Michael Lee-Chin is best known for building AIC Ltd. into one of the largest independent mutual fund companies in the country. But after his value-investing strategy and commitment to financial assets missed out on market gains due to events such as the commodities boom that began in the early 2000s, investors left in droves. By the time AIC was sold to Manulife Financial Corp. in the throes of the economic downturn in 2009, the company's assets had fallen by 75 per cent.
So the billionaire began to reconsider a reliance on the investment vehicle that had brought him fame and fortune – the mutual fund.
While investors had been beaten up by stocks, bonds and funds, Mr. Lee-Chin's wealth was cushioned by private equity investments, which don't trade on public markets. "I thought to myself … my clients – their portfolio profile is unlike mine, but their advice is coming from me. I don't like to be a hypocrite," the Jamaican-born Mr. Lee-Chin said in an interview from his sprawling office in Burlington, Ont.
Taking cues from acclaimed investors and institutions such as CPP Investment Board and Ontario Teachers' Pension Plan, Mr. Lee-Chin decided that retail investors' portfolios could be improved by boosting their private holdings. In 2011, for example, when the S&P/TSX Total Return index fell by 8.5 per cent, CPPIB made an 11.9-per-cent return for the year, and Teachers posted investment performance of 11.2 per cent. Canada's larger pension plans have increasingly looked to alternative assets such as real estate and infrastructure to boost returns, and some smaller pension funds are now following suit, according to industry research.
It's a model Mr. Lee-Chin adopted for his newest venture – an asset management business called Mandeville Holdings Inc. that kicked off at the beginning of this year. Mandeville seeks to align retail investors' portfolios more closely with the big pension funds through the addition of private equity investments.
A focus on private equity changes Mr. Lee-Chin's product offerings, but his fundamental strategy of Warren Buffett-style investing in good businesses for the long-term remains.
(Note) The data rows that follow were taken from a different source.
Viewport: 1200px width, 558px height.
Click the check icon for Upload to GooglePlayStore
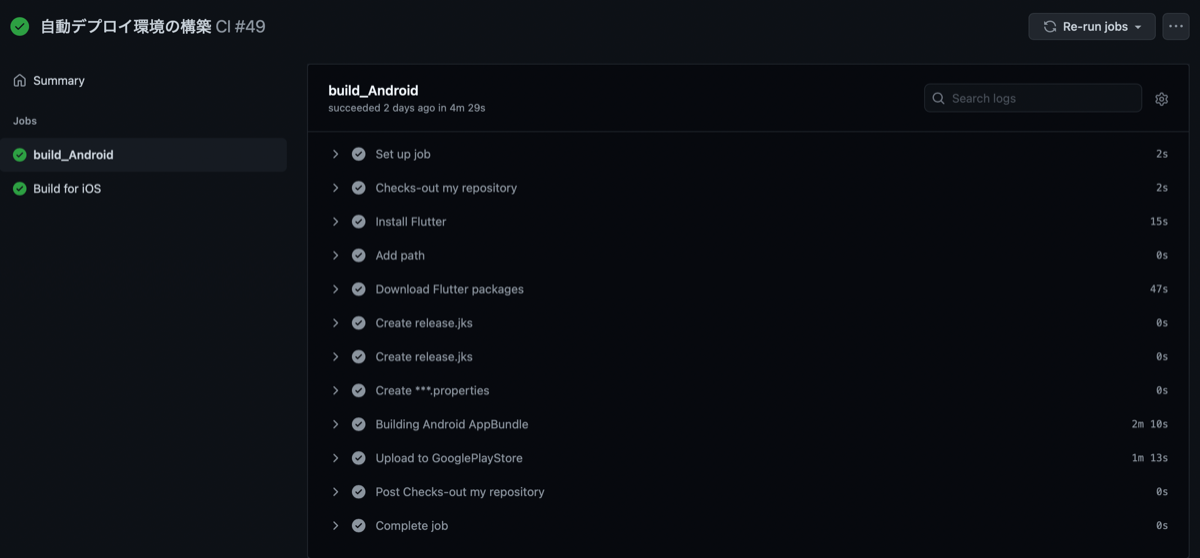point(359,458)
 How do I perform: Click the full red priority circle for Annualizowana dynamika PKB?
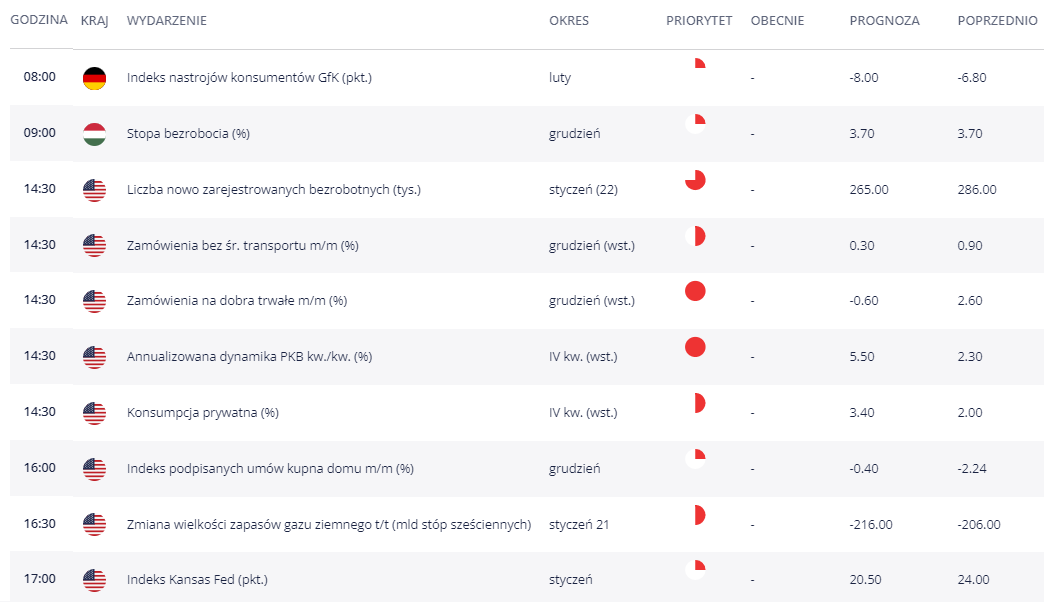(x=695, y=347)
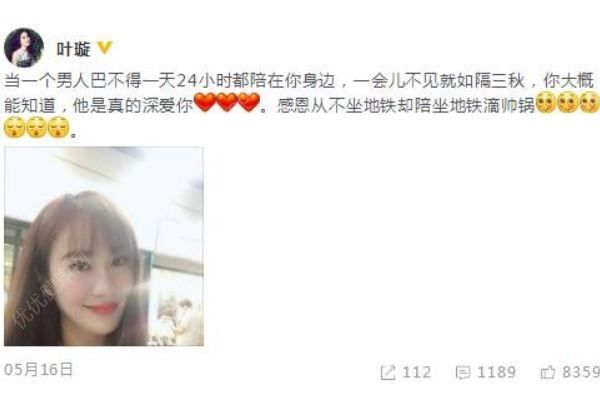The width and height of the screenshot is (600, 400).
Task: Click the like count 8359
Action: pos(580,372)
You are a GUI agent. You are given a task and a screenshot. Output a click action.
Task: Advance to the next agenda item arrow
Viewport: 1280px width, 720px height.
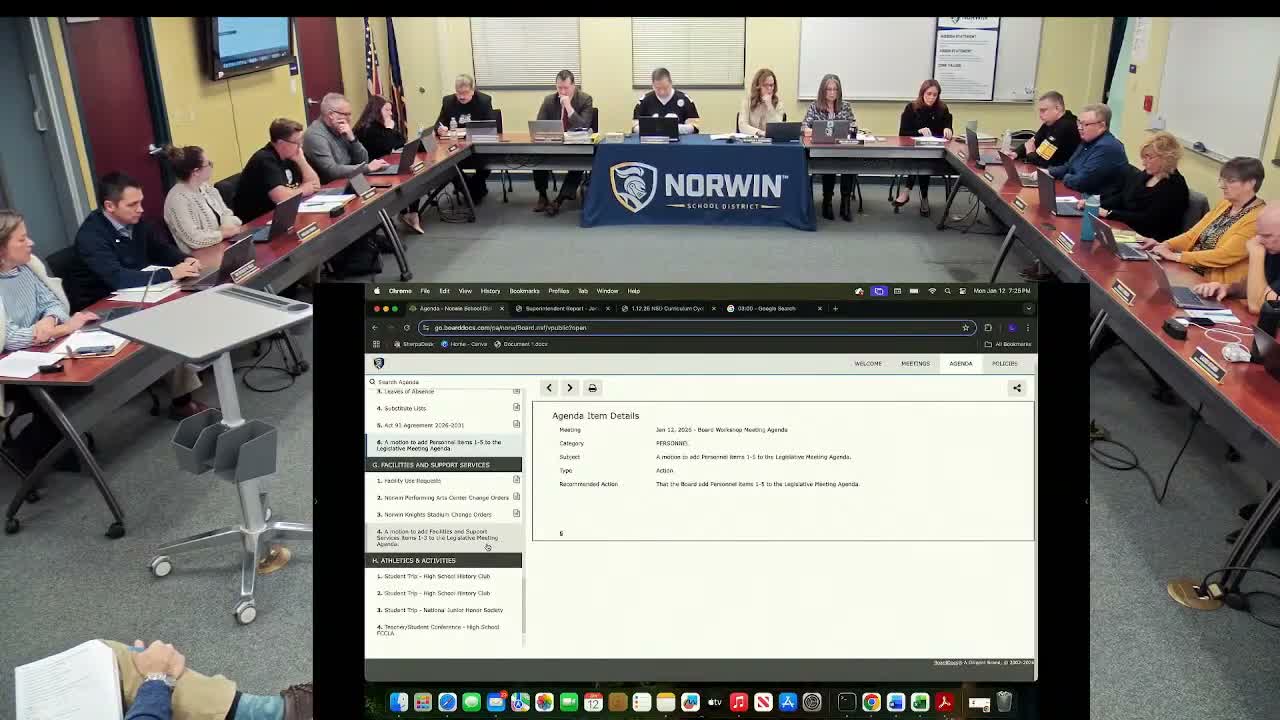pos(570,388)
His catch-phrase "buy, hold and prosper" applies to private equity even better than it did to mutual funds, because it emphasizes patience.
Investors who piled into his funds in the 1990s pushed assets up to $15-billion. But the funds suffered redemptions in the 2000s because of investors' impatience with the funds lack of exposure to hot markets such as commodities, tech and income trusts. AIC was sold with $3.8-billion of assets.
Still, Mr. Lee-Chin hasn't given up on mutual funds – Mandeville got its Mutual Fund Dealer Association of Canada licence last month.
There are other Canadian firms that offer exposure to operating companies that don't trade on an exchange, but these investments largely remain the bailiwick of institutional players and wealthy investors. Liquidity is one reason: Investing in a start-up or mezzanine financing is usually associated with a long time horizon before an opportunity to cash out, which can be tougher to stomach for average retail investors used to exchange-traded stocks and bonds. Private equity offerings trade in the exempt market, and Canadian regulations limit the purchase of such products to accredited investors with high income or net worth. The idea is to protect less sophisticated investors from fraud.
Protection is one thing, but exclusion is another, Mr. Lee-Chin said; investing in private businesses actually gives him more information beyond the limitations of an investor relations department – he can look at everything, from contracts to lawsuits to internal memos and e-mails. "You think there's more disclosure at public companies, but it's a myth," he said.
Some industry organizations think the rules surrounding participation in the exempt market should be changed and the Ontario Securities Commission is currently conducting a review.
Mr. Lee-Chin once considered AIC his legacy, but he said a recent trip to Italy to see a new Ferarri made him reconsider how successful firms continue to innovate after the founder leaves – a problem Apple Inc. has been accused of having since Steve Jobs died.
"Most corporations, when the founder dies, the vision dies and there's dilution," he said. Still, that date seems a long way off. Leaning forward in his seat, he asks: "Do I sound like I'm retiring?"